■ SET EXERCISE:
Copy the entries word for word, starting at the first one and ending with the line that contains "coord(245,57)".

· · · · ·

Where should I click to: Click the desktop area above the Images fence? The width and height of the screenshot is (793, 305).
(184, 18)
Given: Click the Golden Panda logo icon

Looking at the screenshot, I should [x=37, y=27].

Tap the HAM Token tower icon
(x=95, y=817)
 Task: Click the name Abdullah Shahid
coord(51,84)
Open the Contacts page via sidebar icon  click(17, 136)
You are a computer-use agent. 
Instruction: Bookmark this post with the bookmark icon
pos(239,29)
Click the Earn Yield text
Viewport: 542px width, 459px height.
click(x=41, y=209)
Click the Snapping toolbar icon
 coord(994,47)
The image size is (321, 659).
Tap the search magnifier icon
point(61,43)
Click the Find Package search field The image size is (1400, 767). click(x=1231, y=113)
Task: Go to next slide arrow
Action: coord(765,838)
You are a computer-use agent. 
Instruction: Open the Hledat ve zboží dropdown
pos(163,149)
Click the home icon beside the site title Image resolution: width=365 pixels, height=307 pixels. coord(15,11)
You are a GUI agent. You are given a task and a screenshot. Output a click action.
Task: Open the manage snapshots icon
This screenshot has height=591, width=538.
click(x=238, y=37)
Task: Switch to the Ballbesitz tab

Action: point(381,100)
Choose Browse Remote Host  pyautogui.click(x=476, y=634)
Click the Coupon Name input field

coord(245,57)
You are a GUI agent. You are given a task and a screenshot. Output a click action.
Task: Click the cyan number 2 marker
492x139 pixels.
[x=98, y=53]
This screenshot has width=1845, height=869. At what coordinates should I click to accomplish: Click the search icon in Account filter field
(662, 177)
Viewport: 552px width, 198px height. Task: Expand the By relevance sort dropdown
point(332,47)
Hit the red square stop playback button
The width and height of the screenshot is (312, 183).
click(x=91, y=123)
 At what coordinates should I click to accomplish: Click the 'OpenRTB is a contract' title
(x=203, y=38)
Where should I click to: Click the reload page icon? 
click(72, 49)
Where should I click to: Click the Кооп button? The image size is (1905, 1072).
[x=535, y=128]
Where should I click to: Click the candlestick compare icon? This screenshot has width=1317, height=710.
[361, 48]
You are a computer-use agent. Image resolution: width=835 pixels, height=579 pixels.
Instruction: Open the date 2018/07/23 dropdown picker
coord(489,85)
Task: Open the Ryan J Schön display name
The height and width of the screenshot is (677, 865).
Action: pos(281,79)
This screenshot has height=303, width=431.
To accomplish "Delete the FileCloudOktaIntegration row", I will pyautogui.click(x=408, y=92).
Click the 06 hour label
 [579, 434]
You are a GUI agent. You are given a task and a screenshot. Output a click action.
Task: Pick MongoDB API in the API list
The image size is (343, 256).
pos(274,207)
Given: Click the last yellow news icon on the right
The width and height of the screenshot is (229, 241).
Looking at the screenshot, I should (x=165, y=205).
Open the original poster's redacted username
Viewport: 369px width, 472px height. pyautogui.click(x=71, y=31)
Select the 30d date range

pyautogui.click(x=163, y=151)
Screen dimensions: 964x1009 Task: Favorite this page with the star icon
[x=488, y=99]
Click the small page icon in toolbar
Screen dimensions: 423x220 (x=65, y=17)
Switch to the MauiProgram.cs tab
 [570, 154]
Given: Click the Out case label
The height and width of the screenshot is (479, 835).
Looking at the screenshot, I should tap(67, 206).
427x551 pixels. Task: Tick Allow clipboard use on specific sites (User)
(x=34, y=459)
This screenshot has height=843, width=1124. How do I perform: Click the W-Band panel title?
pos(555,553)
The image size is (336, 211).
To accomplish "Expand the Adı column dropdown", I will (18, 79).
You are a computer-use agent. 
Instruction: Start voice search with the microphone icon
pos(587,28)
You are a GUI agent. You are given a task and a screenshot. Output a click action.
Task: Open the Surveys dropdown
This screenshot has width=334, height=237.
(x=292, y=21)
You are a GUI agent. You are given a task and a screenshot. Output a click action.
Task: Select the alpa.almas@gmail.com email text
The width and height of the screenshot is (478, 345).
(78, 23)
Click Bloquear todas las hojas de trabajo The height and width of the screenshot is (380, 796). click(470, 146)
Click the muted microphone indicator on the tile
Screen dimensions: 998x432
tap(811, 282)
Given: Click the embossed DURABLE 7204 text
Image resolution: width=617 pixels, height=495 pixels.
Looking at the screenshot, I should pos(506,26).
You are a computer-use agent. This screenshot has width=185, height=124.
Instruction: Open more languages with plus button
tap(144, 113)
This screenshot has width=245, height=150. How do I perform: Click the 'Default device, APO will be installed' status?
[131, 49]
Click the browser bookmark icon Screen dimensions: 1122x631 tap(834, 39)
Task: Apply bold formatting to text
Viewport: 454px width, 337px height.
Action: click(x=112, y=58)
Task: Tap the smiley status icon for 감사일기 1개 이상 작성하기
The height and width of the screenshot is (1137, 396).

· · · · ·

■ EXERCISE OUTPUT:
Where should I click to: Click the desktop area above the Images fence? The width and height of the screenshot is (793, 305).
(184, 18)
Given: Click the Golden Panda logo icon

Looking at the screenshot, I should [x=37, y=27].

Tap the HAM Token tower icon
(x=95, y=817)
 Task: Click the name Abdullah Shahid
coord(51,84)
Open the Contacts page via sidebar icon  click(17, 136)
You are a computer-use agent. 
Instruction: Bookmark this post with the bookmark icon
pos(239,29)
Click the Earn Yield text
Viewport: 542px width, 459px height.
click(x=41, y=209)
Click the Snapping toolbar icon
 coord(994,47)
The image size is (321, 659).
Tap the search magnifier icon
point(61,43)
Click the Find Package search field The image size is (1400, 767). click(x=1231, y=113)
Task: Go to next slide arrow
Action: coord(765,838)
You are a computer-use agent. 
Instruction: Open the Hledat ve zboží dropdown
pos(163,149)
Click the home icon beside the site title Image resolution: width=365 pixels, height=307 pixels. coord(15,11)
You are a GUI agent. You are given a task and a screenshot. Output a click action.
Task: Open the manage snapshots icon
This screenshot has height=591, width=538.
click(x=238, y=37)
Task: Switch to the Ballbesitz tab

Action: point(381,100)
Choose Browse Remote Host  pyautogui.click(x=476, y=634)
Click the Coupon Name input field

coord(245,57)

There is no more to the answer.